What I’m saying is that the black nose on this camel can be followed -- I hope WILL be followed -- by the whole animal.  I want the tent to fold.  It’s like the tents put up over crime scenes while the technicians work.  At first it’s a protection but there comes a time to remove it, or it becomes only a way to hide things.  People get too used to it.  It becomes an illusion about polite society.

Blow’s title, "Fire Shut Up in my Bones," is intriguing. It's Biblical: 

Jeremiah's Complaint  Jeremiah 20:9
…For each time I speak, I cry aloud; I proclaim violence and destruction, because for me the word of the LORD has resulted In reproach and derision all day long. But if I say, "I will not remember Him or speak anymore in His name," then in my heart it becomes like a burning fire shut up in my bones; And I am weary of holding it in, and I cannot endure it. For I have heard the whispering of many, "Terror on every side!

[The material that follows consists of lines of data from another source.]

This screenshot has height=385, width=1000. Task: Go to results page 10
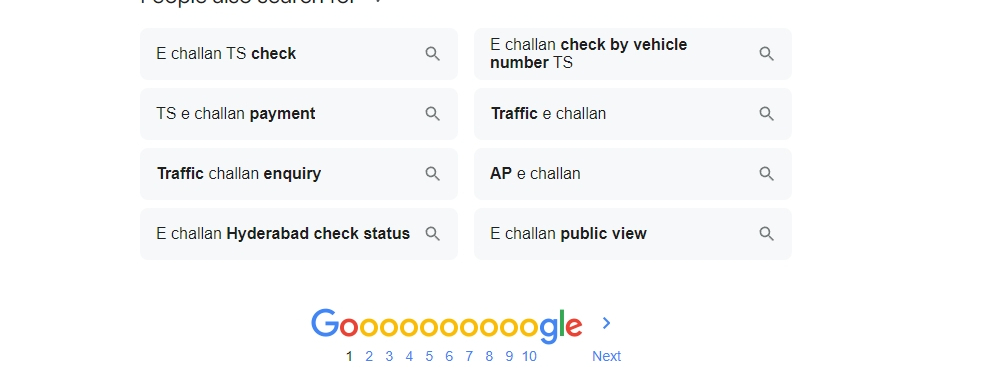click(529, 356)
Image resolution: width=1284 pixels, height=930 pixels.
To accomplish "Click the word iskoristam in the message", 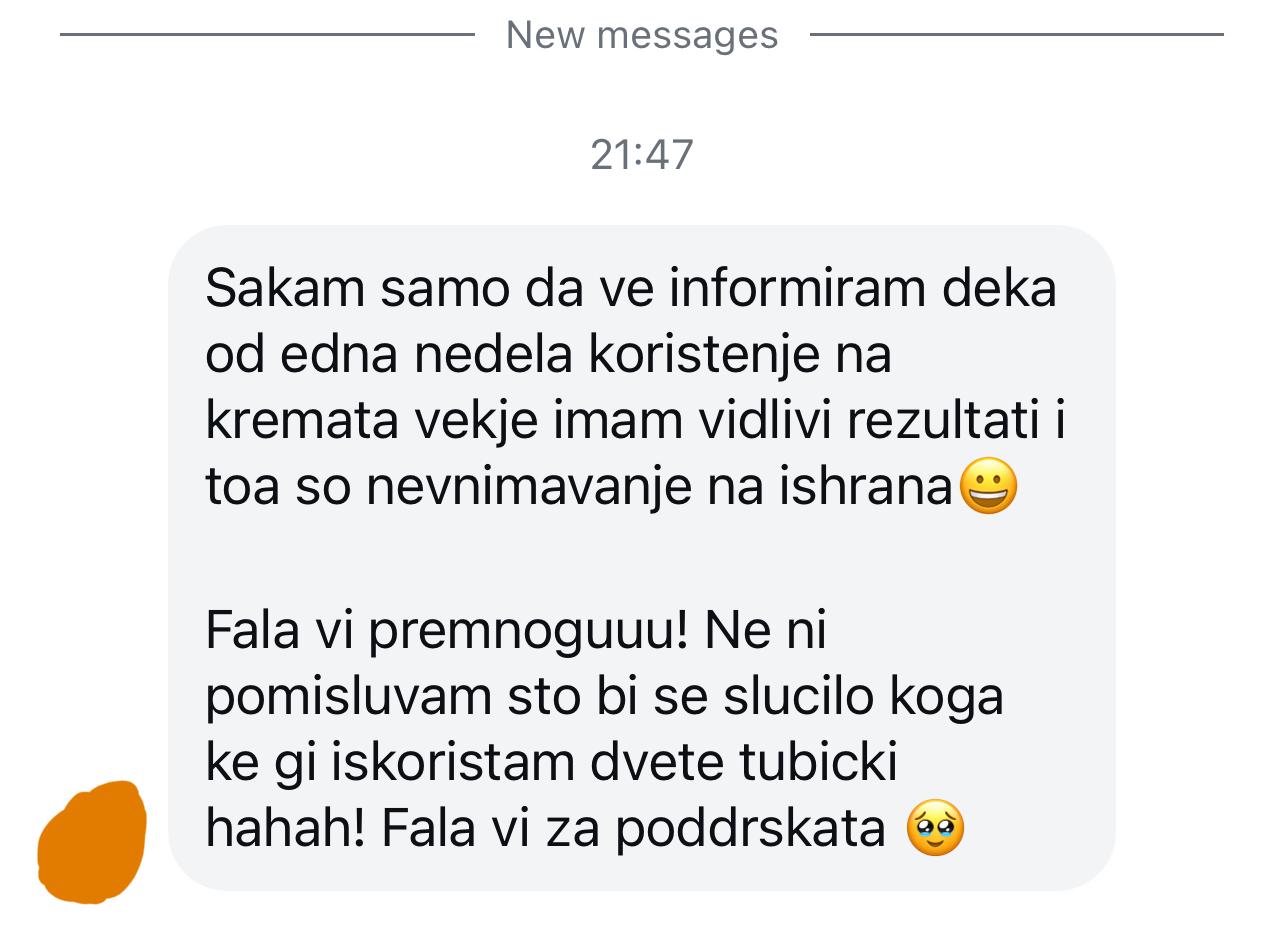I will [x=453, y=762].
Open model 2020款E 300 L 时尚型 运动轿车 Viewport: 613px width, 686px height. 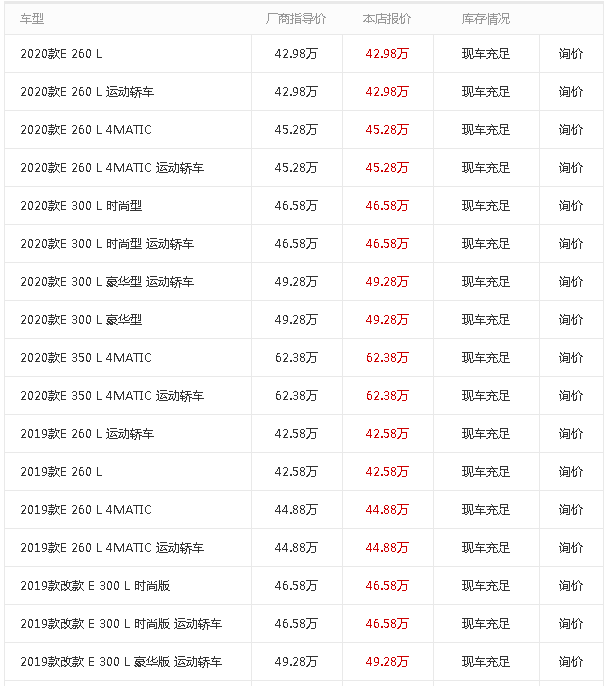pos(107,244)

Denounce him; yes, let us denounce him!" All my trusted friends, Watching for my fall, say: "Perhaps he will be deceived, so that we may prevail against him And take our revenge on him."…

I don’t know whether Blow is aware that for people carrying the HIV virus, one of the most common problems is pneumonia.  One of the last ditch meds for pneumonia is prednisone.  It is generally effective, but in the case of those carrying HIV, it is more likely than in non-poz populations to trigger Avascular Necrosis, death of the bones due to lack of blood supply.  No one knows what causes it, no one knows how to cure it.  For those bones, the fire has gone out -- they don’t get the oxygen that supports fire.  Charred and splintered, they can be replaced by steel. 


I am entertained by the notion that the New York Times is riding on the coattails of their only Black columnist who is now surfing a big wave (I love mixed metaphors) by advocating unique and fluid sexuality in each person, esp. since his life has been an adventure in presenting deliberate and conscious conformity.  He learned table manners and a new voice, but couldn’t make his sexuality conform.  I still wonder whether he knows of any Native Americans in his family tree.  (I don’t see genealogy as legal categories and entitlements -- I see them as being like tree rings, marking good times and bad.)  So now we have three metaphors: coats, waves, trees.  Pay no attention to that camel.  It just wants in.